▸ **REQUIRED ACTION**: Transcribe the entries below without alteration.

▸ **DATA RECORDS**:

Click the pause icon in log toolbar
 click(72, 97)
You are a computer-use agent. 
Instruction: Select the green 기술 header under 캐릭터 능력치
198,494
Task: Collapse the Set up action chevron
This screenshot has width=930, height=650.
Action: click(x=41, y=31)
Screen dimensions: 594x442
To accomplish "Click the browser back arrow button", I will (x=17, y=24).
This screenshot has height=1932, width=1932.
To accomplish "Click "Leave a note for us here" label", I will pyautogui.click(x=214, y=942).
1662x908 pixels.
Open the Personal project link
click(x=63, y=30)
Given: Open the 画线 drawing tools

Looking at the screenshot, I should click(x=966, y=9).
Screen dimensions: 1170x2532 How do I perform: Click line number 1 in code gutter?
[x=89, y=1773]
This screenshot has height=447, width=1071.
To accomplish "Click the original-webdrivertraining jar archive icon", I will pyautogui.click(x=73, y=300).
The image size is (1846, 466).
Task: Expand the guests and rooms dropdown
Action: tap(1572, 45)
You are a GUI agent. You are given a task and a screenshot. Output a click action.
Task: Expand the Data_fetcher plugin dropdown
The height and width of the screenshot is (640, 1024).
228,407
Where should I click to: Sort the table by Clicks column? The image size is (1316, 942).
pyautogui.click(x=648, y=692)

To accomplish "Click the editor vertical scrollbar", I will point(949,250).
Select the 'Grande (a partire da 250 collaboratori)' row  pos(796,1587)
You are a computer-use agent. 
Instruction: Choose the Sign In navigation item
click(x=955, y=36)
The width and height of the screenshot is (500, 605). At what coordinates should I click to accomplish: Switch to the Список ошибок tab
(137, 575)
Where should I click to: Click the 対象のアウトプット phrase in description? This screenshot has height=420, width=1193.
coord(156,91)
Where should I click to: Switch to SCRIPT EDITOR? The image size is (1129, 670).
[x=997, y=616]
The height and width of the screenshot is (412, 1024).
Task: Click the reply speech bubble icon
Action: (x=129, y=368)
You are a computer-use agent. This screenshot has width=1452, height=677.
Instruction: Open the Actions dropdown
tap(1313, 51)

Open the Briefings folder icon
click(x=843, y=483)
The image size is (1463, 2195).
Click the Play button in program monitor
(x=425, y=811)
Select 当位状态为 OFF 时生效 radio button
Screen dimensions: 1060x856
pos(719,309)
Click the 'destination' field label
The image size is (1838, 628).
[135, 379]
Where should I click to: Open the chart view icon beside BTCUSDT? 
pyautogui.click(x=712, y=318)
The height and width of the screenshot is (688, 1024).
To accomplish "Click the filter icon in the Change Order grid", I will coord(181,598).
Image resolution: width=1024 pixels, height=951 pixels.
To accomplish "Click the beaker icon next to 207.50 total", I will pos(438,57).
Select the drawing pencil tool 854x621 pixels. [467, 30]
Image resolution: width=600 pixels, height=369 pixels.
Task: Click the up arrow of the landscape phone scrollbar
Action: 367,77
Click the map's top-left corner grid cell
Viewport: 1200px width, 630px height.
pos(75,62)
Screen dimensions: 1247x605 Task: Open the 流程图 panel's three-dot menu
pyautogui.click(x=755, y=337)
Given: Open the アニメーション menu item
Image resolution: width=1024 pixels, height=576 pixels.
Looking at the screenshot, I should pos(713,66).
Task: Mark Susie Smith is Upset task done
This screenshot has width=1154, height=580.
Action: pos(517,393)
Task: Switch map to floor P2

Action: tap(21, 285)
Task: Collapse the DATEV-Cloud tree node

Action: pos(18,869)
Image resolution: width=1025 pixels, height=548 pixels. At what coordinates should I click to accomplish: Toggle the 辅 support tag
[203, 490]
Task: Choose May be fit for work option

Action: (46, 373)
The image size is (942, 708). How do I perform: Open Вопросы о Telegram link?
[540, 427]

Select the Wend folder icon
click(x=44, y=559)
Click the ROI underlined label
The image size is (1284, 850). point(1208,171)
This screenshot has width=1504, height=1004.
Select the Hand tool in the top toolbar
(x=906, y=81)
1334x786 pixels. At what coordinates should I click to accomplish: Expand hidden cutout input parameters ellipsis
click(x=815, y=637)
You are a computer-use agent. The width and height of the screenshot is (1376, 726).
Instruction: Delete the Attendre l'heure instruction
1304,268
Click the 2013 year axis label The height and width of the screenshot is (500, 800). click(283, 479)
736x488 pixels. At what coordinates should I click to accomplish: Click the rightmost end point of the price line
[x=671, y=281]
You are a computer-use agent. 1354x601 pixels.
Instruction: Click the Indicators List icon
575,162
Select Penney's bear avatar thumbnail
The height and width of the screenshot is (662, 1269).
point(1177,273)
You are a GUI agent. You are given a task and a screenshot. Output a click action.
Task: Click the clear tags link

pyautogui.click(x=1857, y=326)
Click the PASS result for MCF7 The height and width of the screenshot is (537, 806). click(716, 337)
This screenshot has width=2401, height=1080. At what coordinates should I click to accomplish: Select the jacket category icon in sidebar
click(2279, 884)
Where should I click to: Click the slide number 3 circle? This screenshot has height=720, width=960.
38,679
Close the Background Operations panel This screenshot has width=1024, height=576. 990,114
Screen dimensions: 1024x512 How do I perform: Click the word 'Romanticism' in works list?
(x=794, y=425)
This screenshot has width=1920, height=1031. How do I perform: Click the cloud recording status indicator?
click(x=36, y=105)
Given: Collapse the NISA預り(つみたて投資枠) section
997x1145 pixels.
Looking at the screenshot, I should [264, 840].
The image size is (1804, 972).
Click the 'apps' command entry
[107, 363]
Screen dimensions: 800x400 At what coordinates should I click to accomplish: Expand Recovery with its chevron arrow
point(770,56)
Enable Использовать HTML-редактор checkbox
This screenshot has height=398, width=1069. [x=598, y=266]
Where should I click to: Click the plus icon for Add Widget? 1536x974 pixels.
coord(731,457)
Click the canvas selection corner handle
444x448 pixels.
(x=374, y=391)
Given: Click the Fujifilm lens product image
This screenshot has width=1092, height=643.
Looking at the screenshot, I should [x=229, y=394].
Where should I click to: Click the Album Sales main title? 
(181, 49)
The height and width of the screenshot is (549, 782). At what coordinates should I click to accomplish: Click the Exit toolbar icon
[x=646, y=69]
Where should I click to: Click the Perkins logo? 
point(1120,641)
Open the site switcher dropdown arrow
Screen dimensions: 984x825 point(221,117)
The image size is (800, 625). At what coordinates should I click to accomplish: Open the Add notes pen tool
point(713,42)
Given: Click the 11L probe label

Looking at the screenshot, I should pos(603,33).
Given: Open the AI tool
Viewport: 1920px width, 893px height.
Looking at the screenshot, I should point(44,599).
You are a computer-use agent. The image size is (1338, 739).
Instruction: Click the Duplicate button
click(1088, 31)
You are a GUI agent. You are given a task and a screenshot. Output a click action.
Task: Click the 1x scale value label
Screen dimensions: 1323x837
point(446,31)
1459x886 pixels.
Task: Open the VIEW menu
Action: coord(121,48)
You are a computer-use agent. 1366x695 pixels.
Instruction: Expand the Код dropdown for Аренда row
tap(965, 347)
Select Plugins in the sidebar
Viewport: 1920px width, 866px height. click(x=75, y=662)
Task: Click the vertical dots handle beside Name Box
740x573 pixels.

▸ **RESPONSE AREA**:
Click the pause icon in log toolbar
 click(72, 97)
You are a computer-use agent. 
Instruction: Select the green 기술 header under 캐릭터 능력치
198,494
Task: Collapse the Set up action chevron
This screenshot has width=930, height=650.
Action: click(x=41, y=31)
Screen dimensions: 594x442
To accomplish "Click the browser back arrow button", I will (x=17, y=24).
This screenshot has height=1932, width=1932.
To accomplish "Click "Leave a note for us here" label", I will pyautogui.click(x=214, y=942).
1662x908 pixels.
Open the Personal project link
click(x=63, y=30)
Given: Open the 画线 drawing tools

Looking at the screenshot, I should click(x=966, y=9).
Screen dimensions: 1170x2532 How do I perform: Click line number 1 in code gutter?
[x=89, y=1773]
This screenshot has height=447, width=1071.
To accomplish "Click the original-webdrivertraining jar archive icon", I will pyautogui.click(x=73, y=300).
The image size is (1846, 466).
Task: Expand the guests and rooms dropdown
Action: tap(1572, 45)
You are a GUI agent. You are given a task and a screenshot. Output a click action.
Task: Expand the Data_fetcher plugin dropdown
The height and width of the screenshot is (640, 1024).
228,407
Where should I click to: Sort the table by Clicks column? The image size is (1316, 942).
pyautogui.click(x=648, y=692)

To accomplish "Click the editor vertical scrollbar", I will point(949,250).
Select the 'Grande (a partire da 250 collaboratori)' row  pos(796,1587)
You are a computer-use agent. 
Instruction: Choose the Sign In navigation item
click(x=955, y=36)
The width and height of the screenshot is (500, 605). At what coordinates should I click to accomplish: Switch to the Список ошибок tab
(137, 575)
Where should I click to: Click the 対象のアウトプット phrase in description? This screenshot has height=420, width=1193.
coord(156,91)
Where should I click to: Switch to SCRIPT EDITOR? The image size is (1129, 670).
[x=997, y=616]
The height and width of the screenshot is (412, 1024).
Task: Click the reply speech bubble icon
Action: (x=129, y=368)
You are a computer-use agent. This screenshot has width=1452, height=677.
Instruction: Open the Actions dropdown
tap(1313, 51)

Open the Briefings folder icon
click(x=843, y=483)
The image size is (1463, 2195).
Click the Play button in program monitor
(x=425, y=811)
Select 当位状态为 OFF 时生效 radio button
Screen dimensions: 1060x856
pos(719,309)
Click the 'destination' field label
The image size is (1838, 628).
[135, 379]
Where should I click to: Open the chart view icon beside BTCUSDT? 
pyautogui.click(x=712, y=318)
The height and width of the screenshot is (688, 1024).
To accomplish "Click the filter icon in the Change Order grid", I will coord(181,598).
Image resolution: width=1024 pixels, height=951 pixels.
To accomplish "Click the beaker icon next to 207.50 total", I will pos(438,57).
Select the drawing pencil tool 854x621 pixels. [467, 30]
Image resolution: width=600 pixels, height=369 pixels.
Task: Click the up arrow of the landscape phone scrollbar
Action: 367,77
Click the map's top-left corner grid cell
Viewport: 1200px width, 630px height.
pos(75,62)
Screen dimensions: 1247x605 Task: Open the 流程图 panel's three-dot menu
pyautogui.click(x=755, y=337)
Given: Open the アニメーション menu item
Image resolution: width=1024 pixels, height=576 pixels.
Looking at the screenshot, I should pos(713,66).
Task: Mark Susie Smith is Upset task done
This screenshot has width=1154, height=580.
Action: pos(517,393)
Task: Switch map to floor P2

Action: tap(21, 285)
Task: Collapse the DATEV-Cloud tree node

Action: pos(18,869)
Image resolution: width=1025 pixels, height=548 pixels. At what coordinates should I click to accomplish: Toggle the 辅 support tag
[203, 490]
Task: Choose May be fit for work option

Action: (46, 373)
The image size is (942, 708). How do I perform: Open Вопросы о Telegram link?
[540, 427]

Select the Wend folder icon
click(x=44, y=559)
Click the ROI underlined label
The image size is (1284, 850). point(1208,171)
This screenshot has width=1504, height=1004.
Select the Hand tool in the top toolbar
(x=906, y=81)
1334x786 pixels. At what coordinates should I click to accomplish: Expand hidden cutout input parameters ellipsis
click(x=815, y=637)
You are a computer-use agent. The width and height of the screenshot is (1376, 726).
Instruction: Delete the Attendre l'heure instruction
1304,268
Click the 2013 year axis label The height and width of the screenshot is (500, 800). click(283, 479)
736x488 pixels. At what coordinates should I click to accomplish: Click the rightmost end point of the price line
[x=671, y=281]
You are a computer-use agent. 1354x601 pixels.
Instruction: Click the Indicators List icon
575,162
Select Penney's bear avatar thumbnail
The height and width of the screenshot is (662, 1269).
point(1177,273)
You are a GUI agent. You are given a task and a screenshot. Output a click action.
Task: Click the clear tags link

pyautogui.click(x=1857, y=326)
Click the PASS result for MCF7 The height and width of the screenshot is (537, 806). click(716, 337)
This screenshot has width=2401, height=1080. At what coordinates should I click to accomplish: Select the jacket category icon in sidebar
click(2279, 884)
Where should I click to: Click the slide number 3 circle? This screenshot has height=720, width=960.
38,679
Close the Background Operations panel This screenshot has width=1024, height=576. 990,114
Screen dimensions: 1024x512 How do I perform: Click the word 'Romanticism' in works list?
(x=794, y=425)
This screenshot has width=1920, height=1031. How do I perform: Click the cloud recording status indicator?
click(x=36, y=105)
Given: Collapse the NISA預り(つみたて投資枠) section
997x1145 pixels.
Looking at the screenshot, I should [264, 840].
The image size is (1804, 972).
Click the 'apps' command entry
[107, 363]
Screen dimensions: 800x400 At what coordinates should I click to accomplish: Expand Recovery with its chevron arrow
point(770,56)
Enable Использовать HTML-редактор checkbox
This screenshot has height=398, width=1069. [x=598, y=266]
Where should I click to: Click the plus icon for Add Widget? 1536x974 pixels.
coord(731,457)
Click the canvas selection corner handle
444x448 pixels.
(x=374, y=391)
Given: Click the Fujifilm lens product image
This screenshot has width=1092, height=643.
Looking at the screenshot, I should [x=229, y=394].
Where should I click to: Click the Album Sales main title? 
(181, 49)
The height and width of the screenshot is (549, 782). At what coordinates should I click to accomplish: Click the Exit toolbar icon
[x=646, y=69]
Where should I click to: Click the Perkins logo? 
point(1120,641)
Open the site switcher dropdown arrow
Screen dimensions: 984x825 point(221,117)
The image size is (800, 625). At what coordinates should I click to accomplish: Open the Add notes pen tool
point(713,42)
Given: Click the 11L probe label

Looking at the screenshot, I should pos(603,33).
Given: Open the AI tool
Viewport: 1920px width, 893px height.
Looking at the screenshot, I should point(44,599).
You are a computer-use agent. The image size is (1338, 739).
Instruction: Click the Duplicate button
click(1088, 31)
You are a GUI agent. You are given a task and a screenshot. Output a click action.
Task: Click the 1x scale value label
Screen dimensions: 1323x837
point(446,31)
1459x886 pixels.
Task: Open the VIEW menu
Action: coord(121,48)
You are a computer-use agent. 1366x695 pixels.
Instruction: Expand the Код dropdown for Аренда row
tap(965, 347)
Select Plugins in the sidebar
Viewport: 1920px width, 866px height. click(x=75, y=662)
Task: Click the vertical dots handle beside Name Box
740x573 pixels.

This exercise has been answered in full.